Bryant’s son, Andy, is also a hunter, so Bryant plants corn, sunflowers and other food plots to attract deer, dove and other wildlife to his farm. Though many large acreage growers are using quail, deer and duck habitat to attract pay-for-hunt clientele, Bryant says his wildlife preservation efforts are for family and friends and part of his effort to help keep his land in balance with nature.

In early December Bryant Farms hosted a Farm-City Week tour.
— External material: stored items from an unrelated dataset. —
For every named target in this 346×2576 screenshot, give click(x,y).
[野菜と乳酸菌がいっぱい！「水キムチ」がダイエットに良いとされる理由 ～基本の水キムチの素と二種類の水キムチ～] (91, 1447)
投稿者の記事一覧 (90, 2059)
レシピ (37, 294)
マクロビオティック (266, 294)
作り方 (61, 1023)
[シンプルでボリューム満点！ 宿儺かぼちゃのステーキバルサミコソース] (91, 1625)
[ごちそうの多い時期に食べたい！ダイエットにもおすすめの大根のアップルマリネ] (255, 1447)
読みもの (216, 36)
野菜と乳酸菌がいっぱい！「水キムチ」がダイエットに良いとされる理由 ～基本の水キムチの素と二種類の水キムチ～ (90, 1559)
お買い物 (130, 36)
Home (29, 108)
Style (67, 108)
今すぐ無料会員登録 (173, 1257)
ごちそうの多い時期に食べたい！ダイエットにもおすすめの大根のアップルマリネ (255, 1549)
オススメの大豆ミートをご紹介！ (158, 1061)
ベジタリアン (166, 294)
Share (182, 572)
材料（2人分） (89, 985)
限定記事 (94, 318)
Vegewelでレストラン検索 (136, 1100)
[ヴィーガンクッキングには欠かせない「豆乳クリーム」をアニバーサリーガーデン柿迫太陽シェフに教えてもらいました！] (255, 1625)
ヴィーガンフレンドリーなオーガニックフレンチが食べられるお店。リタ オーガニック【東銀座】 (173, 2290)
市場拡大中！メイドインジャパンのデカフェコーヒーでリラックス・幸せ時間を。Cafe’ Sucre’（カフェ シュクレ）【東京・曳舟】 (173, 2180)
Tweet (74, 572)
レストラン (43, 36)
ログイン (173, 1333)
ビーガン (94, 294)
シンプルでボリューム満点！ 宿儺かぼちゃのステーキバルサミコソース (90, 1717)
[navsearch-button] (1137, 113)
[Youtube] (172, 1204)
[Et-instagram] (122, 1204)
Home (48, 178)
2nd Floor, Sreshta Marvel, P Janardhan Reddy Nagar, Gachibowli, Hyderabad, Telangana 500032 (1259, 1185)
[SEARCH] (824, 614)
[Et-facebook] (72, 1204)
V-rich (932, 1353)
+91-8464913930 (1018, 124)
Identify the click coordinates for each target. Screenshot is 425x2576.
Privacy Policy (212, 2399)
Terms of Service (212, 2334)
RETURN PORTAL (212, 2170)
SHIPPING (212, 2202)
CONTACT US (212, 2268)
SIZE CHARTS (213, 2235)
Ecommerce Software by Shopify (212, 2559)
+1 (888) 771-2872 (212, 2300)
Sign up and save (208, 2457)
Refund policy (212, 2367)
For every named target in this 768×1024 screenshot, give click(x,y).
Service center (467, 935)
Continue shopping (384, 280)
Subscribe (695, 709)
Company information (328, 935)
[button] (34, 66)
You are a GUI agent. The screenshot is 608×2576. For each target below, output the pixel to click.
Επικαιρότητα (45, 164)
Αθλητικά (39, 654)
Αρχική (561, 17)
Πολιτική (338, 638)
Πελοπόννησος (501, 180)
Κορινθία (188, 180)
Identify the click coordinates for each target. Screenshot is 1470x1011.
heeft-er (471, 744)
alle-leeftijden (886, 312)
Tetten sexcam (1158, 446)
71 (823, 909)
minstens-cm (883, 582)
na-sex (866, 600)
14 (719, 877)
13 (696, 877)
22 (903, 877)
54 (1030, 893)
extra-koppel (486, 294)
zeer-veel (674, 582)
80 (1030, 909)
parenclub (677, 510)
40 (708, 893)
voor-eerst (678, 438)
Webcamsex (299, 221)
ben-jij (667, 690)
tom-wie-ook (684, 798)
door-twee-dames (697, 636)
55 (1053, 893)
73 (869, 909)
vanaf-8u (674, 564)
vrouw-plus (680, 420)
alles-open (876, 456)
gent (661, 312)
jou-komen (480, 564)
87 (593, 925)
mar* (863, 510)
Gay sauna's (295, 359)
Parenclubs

Farm City Week and Ag in the Classroom’s Summer Teacher Institute are two programs the South Carolina grower is adamant about supporting.

“Being proud of what we do as farmers and helping people who are not involved in farming understand what we do is critical to the future of our industry,” Bryant says.

He is a board member for the South Carolina Farm Bureau and his farm has been a frequent site for Farm Bureau-sponsored events.

Bryant is active in the Dillon Community, hosting several educational activities including Ag in the Classroom’s Summer Teacher Institute, also Elementary School Vehicle Day and High School Career days. 

He and his employees also plant a garden to support the local food bank and have helped develop a garden for the Master Gardner program.

Other regional conservation winners are Midwest — Ryan Speer of Jacob Farms in Sedgwick, Kan., and Northeast — Rodney Rulon of Rulon Enterprises in Arcadia, Ind.

One quick tour of Bryant Farms is enough to understand why Cullen Bryant is a serious contender for the National Conservation Legacy Award. Nothing is out of place on the farm or at his farm shop, which is heated with waste oil collected from routine vehicle oil changes.

The real secret, he says to being a good farmer and a conservation-minded farmer is his employees. “I hear all the horror stories about labor problems that farmers have, and I truly feel blessed to have such a dedicated and competent labor force to help me be the best farmer I can,” Bryant says.